_Task prompt_
All lines of the records below that contain the word "bell" must be listed.

::::::::

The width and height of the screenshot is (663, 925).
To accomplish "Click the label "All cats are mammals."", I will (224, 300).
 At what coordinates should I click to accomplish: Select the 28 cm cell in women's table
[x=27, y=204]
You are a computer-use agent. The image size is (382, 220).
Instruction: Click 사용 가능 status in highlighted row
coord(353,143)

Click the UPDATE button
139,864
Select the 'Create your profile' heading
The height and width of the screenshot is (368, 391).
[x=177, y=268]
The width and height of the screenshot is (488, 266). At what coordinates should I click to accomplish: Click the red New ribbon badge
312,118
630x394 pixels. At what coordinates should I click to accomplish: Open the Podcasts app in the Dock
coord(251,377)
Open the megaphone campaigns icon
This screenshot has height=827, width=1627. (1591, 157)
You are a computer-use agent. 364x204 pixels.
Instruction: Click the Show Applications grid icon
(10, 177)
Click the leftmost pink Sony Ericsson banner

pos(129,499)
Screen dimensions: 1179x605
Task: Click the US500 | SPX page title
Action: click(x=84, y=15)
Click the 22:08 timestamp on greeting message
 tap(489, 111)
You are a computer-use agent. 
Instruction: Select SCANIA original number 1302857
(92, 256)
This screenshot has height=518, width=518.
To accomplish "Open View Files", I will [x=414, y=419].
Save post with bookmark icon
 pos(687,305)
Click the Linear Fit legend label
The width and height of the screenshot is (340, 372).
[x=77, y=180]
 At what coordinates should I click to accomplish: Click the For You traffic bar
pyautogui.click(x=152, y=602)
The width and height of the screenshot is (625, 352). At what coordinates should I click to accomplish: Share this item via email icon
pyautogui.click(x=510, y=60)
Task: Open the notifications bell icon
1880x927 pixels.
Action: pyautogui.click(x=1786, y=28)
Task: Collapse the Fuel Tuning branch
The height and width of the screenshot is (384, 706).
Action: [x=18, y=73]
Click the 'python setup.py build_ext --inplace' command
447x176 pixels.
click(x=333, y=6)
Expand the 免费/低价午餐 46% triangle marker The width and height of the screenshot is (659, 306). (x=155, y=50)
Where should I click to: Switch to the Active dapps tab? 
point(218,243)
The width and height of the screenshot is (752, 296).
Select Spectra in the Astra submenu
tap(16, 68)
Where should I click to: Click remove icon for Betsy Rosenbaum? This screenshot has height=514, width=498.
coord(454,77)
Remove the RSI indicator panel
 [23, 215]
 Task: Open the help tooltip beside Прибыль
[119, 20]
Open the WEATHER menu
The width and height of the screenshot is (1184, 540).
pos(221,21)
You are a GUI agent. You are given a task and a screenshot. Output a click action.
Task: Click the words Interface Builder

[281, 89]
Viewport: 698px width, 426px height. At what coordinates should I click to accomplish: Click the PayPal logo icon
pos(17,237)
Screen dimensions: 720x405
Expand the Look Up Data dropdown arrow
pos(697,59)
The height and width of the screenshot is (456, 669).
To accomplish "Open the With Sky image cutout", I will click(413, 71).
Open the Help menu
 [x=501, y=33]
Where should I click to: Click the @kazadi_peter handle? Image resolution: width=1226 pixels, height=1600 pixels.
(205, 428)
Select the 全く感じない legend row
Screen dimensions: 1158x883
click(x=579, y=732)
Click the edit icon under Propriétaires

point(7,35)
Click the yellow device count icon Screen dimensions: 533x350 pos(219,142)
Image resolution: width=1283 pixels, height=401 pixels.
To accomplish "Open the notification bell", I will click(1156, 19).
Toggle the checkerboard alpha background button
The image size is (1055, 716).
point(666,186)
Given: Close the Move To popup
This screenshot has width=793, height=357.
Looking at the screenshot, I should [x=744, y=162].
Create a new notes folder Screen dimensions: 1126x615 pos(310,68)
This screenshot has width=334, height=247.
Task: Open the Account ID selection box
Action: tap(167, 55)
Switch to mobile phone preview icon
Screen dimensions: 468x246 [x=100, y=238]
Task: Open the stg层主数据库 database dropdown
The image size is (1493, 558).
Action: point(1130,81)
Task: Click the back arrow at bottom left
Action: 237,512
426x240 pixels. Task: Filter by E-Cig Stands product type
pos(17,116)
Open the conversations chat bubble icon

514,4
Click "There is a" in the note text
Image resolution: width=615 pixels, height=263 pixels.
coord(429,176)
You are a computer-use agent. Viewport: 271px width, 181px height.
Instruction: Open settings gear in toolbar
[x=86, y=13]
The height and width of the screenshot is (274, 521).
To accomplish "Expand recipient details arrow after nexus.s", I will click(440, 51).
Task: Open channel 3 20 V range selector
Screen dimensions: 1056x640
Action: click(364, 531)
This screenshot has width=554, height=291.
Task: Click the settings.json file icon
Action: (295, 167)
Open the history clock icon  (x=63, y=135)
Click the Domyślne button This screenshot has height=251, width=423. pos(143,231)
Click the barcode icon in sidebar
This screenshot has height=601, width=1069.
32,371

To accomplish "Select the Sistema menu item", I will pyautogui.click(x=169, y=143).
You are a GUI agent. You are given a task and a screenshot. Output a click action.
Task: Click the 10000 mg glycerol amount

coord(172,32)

::::::::

_Answer to the exercise_
Task: Open the notifications bell icon
To accomplish "Open the notification bell", I will click(1156, 19).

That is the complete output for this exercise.